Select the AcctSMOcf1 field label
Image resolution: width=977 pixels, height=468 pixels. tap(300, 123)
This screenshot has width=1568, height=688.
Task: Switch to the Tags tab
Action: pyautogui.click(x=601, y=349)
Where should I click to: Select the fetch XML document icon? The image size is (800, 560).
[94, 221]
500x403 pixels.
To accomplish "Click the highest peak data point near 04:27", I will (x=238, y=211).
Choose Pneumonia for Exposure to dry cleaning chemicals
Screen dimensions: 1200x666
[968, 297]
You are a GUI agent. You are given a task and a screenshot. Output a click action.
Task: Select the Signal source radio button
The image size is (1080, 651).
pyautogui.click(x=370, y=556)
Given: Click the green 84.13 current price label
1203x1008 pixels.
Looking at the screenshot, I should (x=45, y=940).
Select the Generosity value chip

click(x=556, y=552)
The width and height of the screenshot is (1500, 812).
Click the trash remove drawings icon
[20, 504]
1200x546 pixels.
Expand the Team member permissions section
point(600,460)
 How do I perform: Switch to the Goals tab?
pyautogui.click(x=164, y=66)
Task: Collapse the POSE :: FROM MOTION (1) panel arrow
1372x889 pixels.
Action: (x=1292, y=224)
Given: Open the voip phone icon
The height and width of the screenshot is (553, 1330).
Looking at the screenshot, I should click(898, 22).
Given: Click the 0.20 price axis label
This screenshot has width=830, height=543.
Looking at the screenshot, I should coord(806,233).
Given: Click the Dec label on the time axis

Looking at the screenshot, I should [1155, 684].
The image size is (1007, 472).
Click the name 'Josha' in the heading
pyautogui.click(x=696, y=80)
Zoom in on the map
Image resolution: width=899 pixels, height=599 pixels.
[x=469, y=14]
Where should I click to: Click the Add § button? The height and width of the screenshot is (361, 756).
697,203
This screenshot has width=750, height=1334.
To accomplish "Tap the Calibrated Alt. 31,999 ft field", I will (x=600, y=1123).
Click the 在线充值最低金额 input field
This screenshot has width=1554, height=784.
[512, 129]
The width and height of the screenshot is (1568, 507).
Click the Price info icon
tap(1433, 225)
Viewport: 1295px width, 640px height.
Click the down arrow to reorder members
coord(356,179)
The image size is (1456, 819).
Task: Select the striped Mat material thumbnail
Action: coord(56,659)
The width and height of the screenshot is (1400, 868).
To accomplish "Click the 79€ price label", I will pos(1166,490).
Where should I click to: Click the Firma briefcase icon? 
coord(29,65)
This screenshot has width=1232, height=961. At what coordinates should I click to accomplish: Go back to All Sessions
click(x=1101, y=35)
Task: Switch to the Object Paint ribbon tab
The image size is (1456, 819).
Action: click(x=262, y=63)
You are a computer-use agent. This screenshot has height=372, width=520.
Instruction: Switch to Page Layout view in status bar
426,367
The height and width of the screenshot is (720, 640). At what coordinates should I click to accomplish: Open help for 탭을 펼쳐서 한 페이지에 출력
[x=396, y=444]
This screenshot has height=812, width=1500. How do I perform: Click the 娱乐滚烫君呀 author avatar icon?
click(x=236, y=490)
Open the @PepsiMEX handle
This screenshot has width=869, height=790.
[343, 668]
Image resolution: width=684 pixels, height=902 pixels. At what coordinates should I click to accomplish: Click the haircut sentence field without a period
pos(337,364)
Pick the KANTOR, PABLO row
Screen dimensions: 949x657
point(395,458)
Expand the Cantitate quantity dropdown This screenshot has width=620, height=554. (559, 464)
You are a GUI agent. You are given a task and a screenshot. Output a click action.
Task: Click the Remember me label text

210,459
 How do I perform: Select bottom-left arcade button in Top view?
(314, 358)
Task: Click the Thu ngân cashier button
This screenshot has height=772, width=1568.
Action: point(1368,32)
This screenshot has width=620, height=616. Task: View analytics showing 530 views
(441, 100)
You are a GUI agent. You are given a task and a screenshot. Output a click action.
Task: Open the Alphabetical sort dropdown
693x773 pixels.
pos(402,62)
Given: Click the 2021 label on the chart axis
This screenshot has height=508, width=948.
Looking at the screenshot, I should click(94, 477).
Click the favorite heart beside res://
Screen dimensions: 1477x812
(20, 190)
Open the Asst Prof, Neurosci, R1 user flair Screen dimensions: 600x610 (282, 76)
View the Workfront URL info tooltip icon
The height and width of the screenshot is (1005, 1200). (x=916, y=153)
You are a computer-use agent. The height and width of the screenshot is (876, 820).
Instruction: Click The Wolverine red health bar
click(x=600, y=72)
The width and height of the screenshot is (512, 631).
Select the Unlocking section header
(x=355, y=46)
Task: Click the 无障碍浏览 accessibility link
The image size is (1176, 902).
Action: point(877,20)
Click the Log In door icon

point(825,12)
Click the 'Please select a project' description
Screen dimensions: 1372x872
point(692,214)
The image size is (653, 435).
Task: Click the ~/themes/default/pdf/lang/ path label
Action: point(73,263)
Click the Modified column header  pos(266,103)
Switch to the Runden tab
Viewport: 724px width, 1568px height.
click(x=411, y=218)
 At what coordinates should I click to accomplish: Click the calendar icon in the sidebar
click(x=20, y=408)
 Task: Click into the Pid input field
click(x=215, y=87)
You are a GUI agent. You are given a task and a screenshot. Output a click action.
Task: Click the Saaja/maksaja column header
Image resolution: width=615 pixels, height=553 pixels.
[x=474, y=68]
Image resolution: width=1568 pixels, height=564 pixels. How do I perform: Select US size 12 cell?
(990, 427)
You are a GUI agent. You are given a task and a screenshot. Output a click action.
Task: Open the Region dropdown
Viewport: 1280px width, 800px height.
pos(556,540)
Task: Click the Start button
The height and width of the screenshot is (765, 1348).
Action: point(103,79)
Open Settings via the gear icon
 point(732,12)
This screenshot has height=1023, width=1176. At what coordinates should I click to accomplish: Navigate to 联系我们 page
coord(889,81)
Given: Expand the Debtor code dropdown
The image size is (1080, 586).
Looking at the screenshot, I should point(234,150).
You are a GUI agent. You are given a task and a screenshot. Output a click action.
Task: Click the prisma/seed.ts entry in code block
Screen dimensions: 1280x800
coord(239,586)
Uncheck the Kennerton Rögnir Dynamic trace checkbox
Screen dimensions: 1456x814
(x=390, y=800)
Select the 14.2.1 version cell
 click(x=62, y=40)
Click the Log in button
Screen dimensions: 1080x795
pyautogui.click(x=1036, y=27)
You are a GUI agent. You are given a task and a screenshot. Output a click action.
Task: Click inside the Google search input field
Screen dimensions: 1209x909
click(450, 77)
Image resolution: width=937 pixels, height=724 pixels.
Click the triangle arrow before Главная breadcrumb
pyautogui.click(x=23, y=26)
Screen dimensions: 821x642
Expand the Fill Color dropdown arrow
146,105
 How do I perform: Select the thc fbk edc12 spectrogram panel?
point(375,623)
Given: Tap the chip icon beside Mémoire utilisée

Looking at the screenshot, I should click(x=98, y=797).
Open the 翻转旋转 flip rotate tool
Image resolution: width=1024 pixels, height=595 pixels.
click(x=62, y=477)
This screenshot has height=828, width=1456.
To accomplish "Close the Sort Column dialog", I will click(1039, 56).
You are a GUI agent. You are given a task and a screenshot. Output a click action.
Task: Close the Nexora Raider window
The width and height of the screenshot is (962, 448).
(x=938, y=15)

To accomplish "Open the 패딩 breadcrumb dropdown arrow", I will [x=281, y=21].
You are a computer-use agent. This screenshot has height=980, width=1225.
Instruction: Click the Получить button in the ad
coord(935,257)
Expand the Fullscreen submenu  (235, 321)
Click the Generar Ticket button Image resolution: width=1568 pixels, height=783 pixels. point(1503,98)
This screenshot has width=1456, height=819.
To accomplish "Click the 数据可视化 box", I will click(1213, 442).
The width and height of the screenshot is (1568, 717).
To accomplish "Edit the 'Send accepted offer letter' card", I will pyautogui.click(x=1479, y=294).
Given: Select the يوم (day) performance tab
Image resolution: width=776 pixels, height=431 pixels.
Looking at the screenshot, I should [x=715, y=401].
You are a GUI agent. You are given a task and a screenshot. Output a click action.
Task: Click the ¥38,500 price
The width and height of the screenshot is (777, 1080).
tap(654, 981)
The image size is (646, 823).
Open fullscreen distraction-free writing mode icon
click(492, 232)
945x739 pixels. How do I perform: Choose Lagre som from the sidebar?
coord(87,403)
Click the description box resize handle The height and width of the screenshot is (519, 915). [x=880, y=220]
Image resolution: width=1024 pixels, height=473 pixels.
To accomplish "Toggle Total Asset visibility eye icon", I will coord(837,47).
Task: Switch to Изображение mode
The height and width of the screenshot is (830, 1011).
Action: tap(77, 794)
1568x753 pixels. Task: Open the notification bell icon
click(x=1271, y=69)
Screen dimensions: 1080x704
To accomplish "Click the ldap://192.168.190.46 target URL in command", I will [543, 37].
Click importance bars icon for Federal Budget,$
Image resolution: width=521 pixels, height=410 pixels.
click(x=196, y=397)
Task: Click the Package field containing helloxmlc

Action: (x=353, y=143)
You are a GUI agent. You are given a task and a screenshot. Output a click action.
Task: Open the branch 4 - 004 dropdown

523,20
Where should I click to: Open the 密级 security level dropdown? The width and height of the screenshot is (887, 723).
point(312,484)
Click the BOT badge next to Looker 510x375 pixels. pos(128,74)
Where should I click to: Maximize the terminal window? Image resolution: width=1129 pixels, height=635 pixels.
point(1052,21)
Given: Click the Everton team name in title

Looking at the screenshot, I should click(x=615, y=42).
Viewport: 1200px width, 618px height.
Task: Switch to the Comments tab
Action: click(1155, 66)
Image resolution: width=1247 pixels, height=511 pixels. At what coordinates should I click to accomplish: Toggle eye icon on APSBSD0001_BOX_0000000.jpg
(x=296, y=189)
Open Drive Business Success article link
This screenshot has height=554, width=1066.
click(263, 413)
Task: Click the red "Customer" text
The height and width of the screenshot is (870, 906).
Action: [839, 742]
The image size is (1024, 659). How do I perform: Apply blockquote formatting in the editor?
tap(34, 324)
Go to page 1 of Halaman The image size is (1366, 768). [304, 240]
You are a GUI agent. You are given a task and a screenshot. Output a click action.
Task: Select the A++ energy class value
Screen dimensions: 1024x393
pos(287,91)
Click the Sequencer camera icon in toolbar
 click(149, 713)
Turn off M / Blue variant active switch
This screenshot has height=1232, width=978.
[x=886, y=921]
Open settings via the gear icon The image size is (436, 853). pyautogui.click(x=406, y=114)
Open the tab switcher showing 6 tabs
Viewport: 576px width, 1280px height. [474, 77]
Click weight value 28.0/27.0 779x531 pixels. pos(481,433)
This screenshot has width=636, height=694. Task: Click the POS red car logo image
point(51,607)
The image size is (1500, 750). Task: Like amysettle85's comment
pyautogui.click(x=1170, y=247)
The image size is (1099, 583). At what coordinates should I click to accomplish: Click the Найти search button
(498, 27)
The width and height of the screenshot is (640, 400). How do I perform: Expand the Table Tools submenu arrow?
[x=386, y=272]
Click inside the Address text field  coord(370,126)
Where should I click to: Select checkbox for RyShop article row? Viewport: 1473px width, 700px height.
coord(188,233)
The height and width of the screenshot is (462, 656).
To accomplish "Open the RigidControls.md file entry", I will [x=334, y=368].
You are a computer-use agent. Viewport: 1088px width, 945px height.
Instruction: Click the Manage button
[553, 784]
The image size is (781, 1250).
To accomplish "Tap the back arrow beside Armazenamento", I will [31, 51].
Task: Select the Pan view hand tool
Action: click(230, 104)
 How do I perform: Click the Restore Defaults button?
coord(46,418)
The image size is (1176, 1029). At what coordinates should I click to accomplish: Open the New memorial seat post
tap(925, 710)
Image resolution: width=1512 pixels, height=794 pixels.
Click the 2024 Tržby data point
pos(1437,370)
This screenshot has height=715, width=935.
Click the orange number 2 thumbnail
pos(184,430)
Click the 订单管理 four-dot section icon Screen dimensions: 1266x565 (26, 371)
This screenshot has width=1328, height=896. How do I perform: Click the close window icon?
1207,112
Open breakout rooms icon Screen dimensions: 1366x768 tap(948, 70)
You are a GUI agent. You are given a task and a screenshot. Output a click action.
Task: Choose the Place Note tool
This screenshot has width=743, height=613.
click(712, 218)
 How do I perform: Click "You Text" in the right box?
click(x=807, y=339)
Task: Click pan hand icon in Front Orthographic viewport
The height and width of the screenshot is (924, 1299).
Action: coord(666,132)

TASK STATEMENT. Report how many lines in the listing above hold the string "inside", giving the number and no other words.

OUTPUT OF THE EXERCISE. 2